OWNERSHIP STRUCTURES AND FINANCIAL PERFORMANCE OF MALAYSIAN PUBLIC LISTED COMPANIES
Keywords:
Ownership structures, Financial performance, Government-linked companies (GLCs), Malaysian Public Listed Companies (MPLCs), Corporate governanceAbstract
Through a comprehensive analysis, this study seeks to identify the recurring
themes in research on the ownership structures and financial performance of
Malaysian Public Listed Companies (MPLCs). Government ownership
(GOV), family ownership (FAM), and foreign ownership are the common
research areas into ownership structure (FOR). It has been found that
ownership structures significantly affect MPLCs' financial performance.

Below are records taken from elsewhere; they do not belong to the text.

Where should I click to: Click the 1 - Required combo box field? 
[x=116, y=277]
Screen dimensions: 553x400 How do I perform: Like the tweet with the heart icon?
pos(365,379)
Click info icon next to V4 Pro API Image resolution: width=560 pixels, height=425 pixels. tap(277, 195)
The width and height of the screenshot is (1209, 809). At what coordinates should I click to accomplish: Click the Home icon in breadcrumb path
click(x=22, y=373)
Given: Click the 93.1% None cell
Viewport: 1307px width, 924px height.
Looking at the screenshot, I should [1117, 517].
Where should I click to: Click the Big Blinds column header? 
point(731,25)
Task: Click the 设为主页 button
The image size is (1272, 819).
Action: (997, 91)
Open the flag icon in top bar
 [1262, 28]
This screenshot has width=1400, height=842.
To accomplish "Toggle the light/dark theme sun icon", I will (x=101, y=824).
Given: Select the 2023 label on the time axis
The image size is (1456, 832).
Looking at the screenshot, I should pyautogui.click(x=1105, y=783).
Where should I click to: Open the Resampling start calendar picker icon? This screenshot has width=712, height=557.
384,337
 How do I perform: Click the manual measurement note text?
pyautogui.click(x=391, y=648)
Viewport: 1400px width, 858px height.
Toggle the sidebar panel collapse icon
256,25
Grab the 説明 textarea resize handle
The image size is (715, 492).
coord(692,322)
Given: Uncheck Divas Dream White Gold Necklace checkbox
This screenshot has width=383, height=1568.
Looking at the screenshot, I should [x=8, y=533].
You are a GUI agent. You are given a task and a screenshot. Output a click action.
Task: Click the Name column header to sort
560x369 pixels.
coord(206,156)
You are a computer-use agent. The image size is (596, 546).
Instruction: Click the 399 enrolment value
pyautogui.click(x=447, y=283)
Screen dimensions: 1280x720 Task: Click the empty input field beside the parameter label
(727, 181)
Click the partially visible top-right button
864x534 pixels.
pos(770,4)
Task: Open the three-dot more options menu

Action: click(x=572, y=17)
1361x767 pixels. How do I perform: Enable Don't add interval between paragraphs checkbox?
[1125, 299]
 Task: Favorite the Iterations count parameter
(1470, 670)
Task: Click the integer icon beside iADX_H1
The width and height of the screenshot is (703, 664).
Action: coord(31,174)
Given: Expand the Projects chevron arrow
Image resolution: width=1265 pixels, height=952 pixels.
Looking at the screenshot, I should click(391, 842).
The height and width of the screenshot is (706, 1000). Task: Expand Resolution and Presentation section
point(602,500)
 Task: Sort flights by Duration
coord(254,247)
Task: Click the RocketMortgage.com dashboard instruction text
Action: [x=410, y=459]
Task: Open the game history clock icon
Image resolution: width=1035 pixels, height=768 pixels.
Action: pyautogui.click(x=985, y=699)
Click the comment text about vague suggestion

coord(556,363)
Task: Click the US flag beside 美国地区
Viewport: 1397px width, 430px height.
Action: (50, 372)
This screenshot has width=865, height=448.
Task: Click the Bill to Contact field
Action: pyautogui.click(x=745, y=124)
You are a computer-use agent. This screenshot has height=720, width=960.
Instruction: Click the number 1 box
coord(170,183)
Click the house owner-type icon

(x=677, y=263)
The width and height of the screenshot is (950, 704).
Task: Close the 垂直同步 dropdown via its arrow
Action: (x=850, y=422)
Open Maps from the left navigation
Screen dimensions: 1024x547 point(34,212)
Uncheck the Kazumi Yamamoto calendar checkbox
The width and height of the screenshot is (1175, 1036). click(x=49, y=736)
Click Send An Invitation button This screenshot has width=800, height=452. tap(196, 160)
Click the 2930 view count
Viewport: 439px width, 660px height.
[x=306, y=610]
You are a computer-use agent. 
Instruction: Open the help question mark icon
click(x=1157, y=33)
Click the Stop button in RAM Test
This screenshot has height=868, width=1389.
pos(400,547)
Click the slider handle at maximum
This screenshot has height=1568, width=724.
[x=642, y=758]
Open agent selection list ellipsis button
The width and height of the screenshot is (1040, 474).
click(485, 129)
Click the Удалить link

Government ownership has a negative connection with financial
performance, but family ownership and director ownership have good
connections. Foreign possession and cross-ownership did not exhibit any
notable effects. The study suggests that family-controlled firms have a
competitive advantage, while government-owned firms need to improve their
corporate governance practices to enhance their financial performance. The
study concludes that ownership structures play a vital role in determining the
financial performance of MPLCs. Family-controlled firms perform better
than government-owned firms in Malaysia, and the government needs to
enhance corporate governance practices to improve the financial
performance of government-linked companies. Future research can improve
by considering various ownership structures as independent variables such
as group ownership, cross-ownership, director ownership, institutional
ownership, and state ownership. Other factors, such as corporate governance
components, can also be investigated, including board composition, board
practices, director qualifications, professionalism, transparency, and
disclosure, among others. Exploring these factors could lead to a more
comprehensive understanding of how ownership structures and corporate
governance affect firm performance.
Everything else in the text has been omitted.